‘Deep Nostalgia’ AI tech animates old photos and brings them to life

The online genealogy company MyHeritage has launched a new AI-powered service, Deep Nostalgia. This new service animates family photos (or other photos, as we’ll see) to allow users to ‘experience your family history like never before.’

Deep Nostalgia uses AI licensed from D-ID to turn still images into animated photos like the Live Photos feature in iOS portraits in the ‘Harry Potter’ films. Deep Nostalgia relies upon videos of facial animations, which the AI then applies to a still image. For example, an old black and white portrait of a man looking off-camera comes to life, with the subject moving his head, blinking and smiling at the camera.

MyHeritage prepared several drivers for Deep Nostalgia, which are then applied to a face in a still photo. You can animate all the faces in a photo, such as in a family portrait, although a separate animation must be created for each face. The technology automatically selects an animation sequence for a face, but users can select a different sequence as well. The animation sequences are based on genuine human gestures. Different MyHeritage employees are the foundation for many of the animation sequences.

To try Deep Nostalgia for yourself, you must sign up for a free MyHeritage account. Once you sign up, you can begin uploading images, which are animated and turned into a GIF. If you don’t do the full signup process, MyHeritage states that any images you upload will be deleted automatically to protect the user’s privacy. If you are uploading small or blurry images, MyHeritage’s Photo Enhancer will enhance your photos before the animation is applied, as Deep Heritage requires a high-resolution face.

It’s a neat idea to be able to bring old photos back to life.
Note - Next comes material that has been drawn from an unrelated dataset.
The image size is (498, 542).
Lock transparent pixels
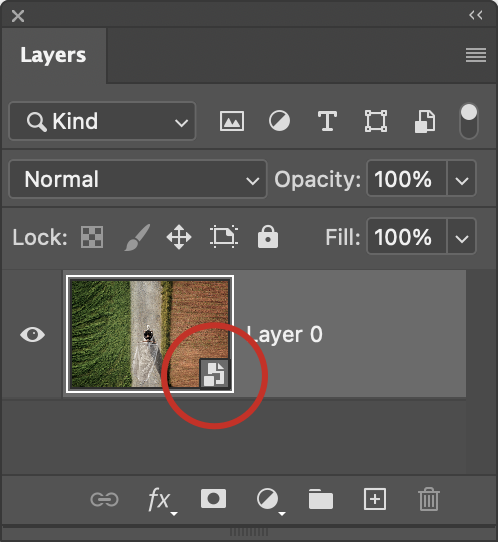tap(92, 237)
For many, their only connection to family members featured in old photographs is the image itself. They may never have seen them in person. In many cases, including those shared by different users on Twitter, Deep Nostalgia produces pretty impressive results.
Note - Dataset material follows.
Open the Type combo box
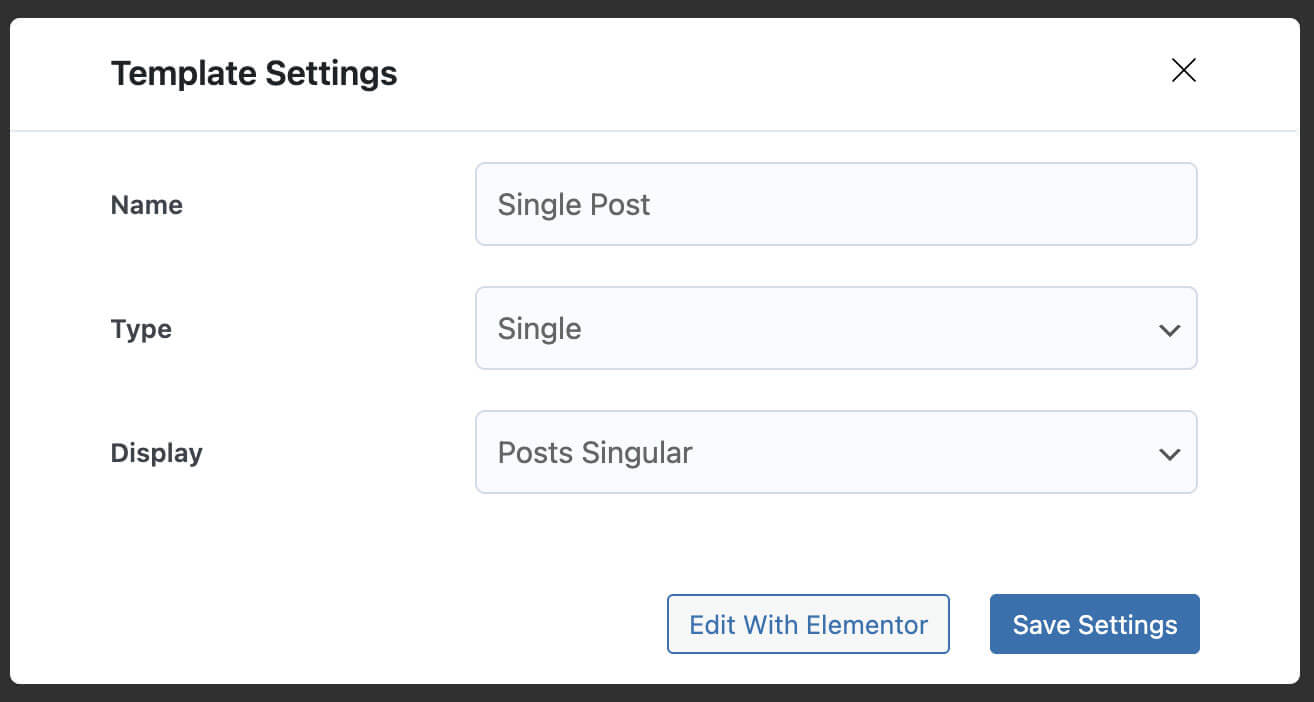Viewport: 1314px width, 702px height. [x=835, y=328]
As pointed out by The Verge, not everyone is using the service to add life-like qualities to antiquated family photos. Twitter user Flint Dibble opted instead to upload photos of statues from the Acropolis Museum in Athens. If you’ve ever wanted to see a statue of Alexander the Great move and blink, now you can. As Kim Lyons of The Verge asks, ‘I wonder if perhaps there are some photos best left un-animated?’
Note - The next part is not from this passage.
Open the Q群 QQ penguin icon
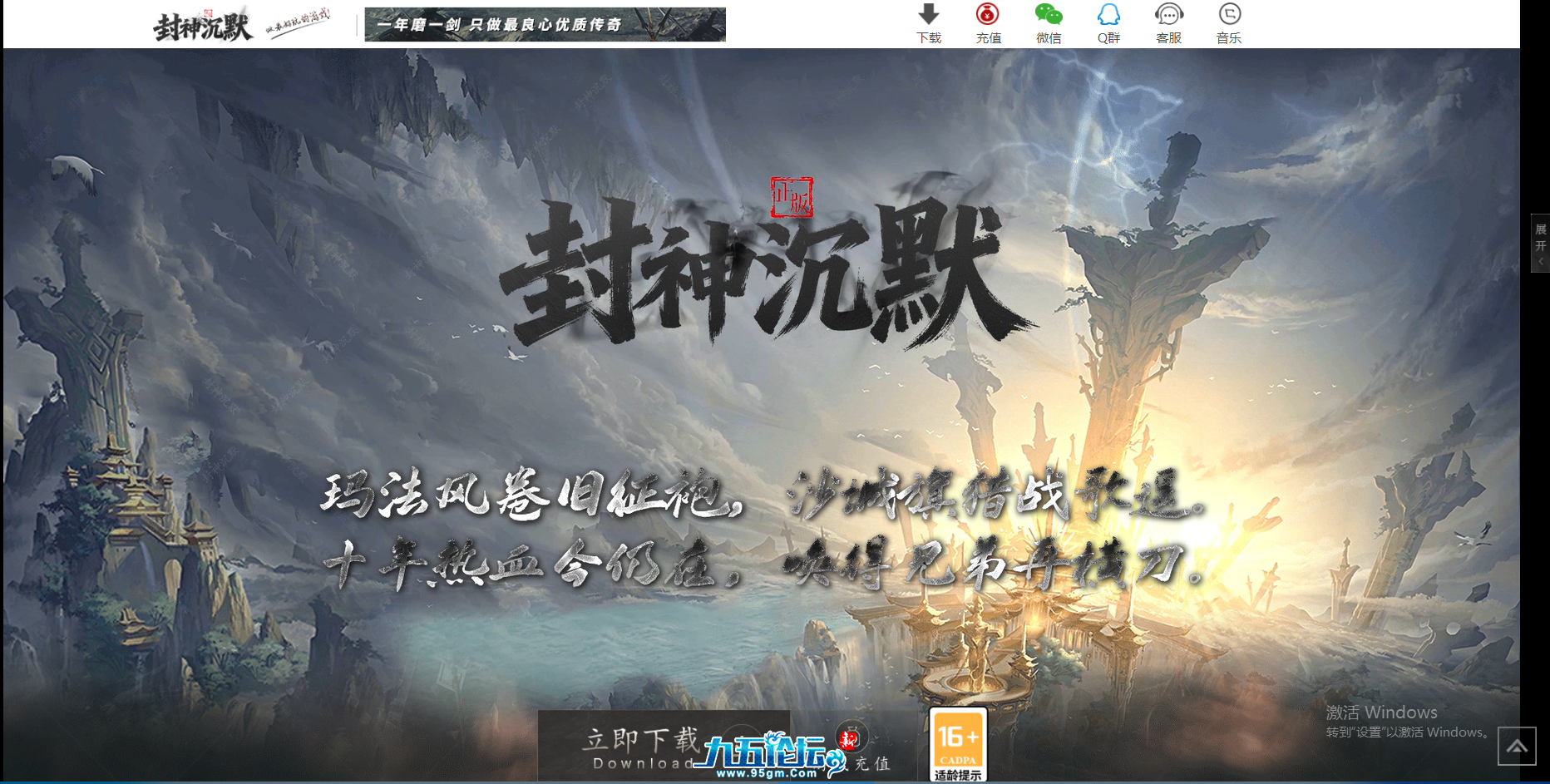Image resolution: width=1550 pixels, height=784 pixels. [1108, 15]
Jokes aside, Deep Nostalgia is a fascinating technology that can create impressive results. Photographs are the lasting connection we collectively have to our past. When our photos are of lost loved ones, the images take on a much deeper meaning. For some, seeing someone blink and smile again may feel morbid or odd, but it may be a special experience for others.

As MyHeritage writes, ‘Some people love the Deep Nostalgia feature and consider it magical, while others find it creepy and dislike it. Indeed, the results can be controversial, and it’s hard to stay indifferent to this technology.’ To try it for yourself, head over to MyHeritage.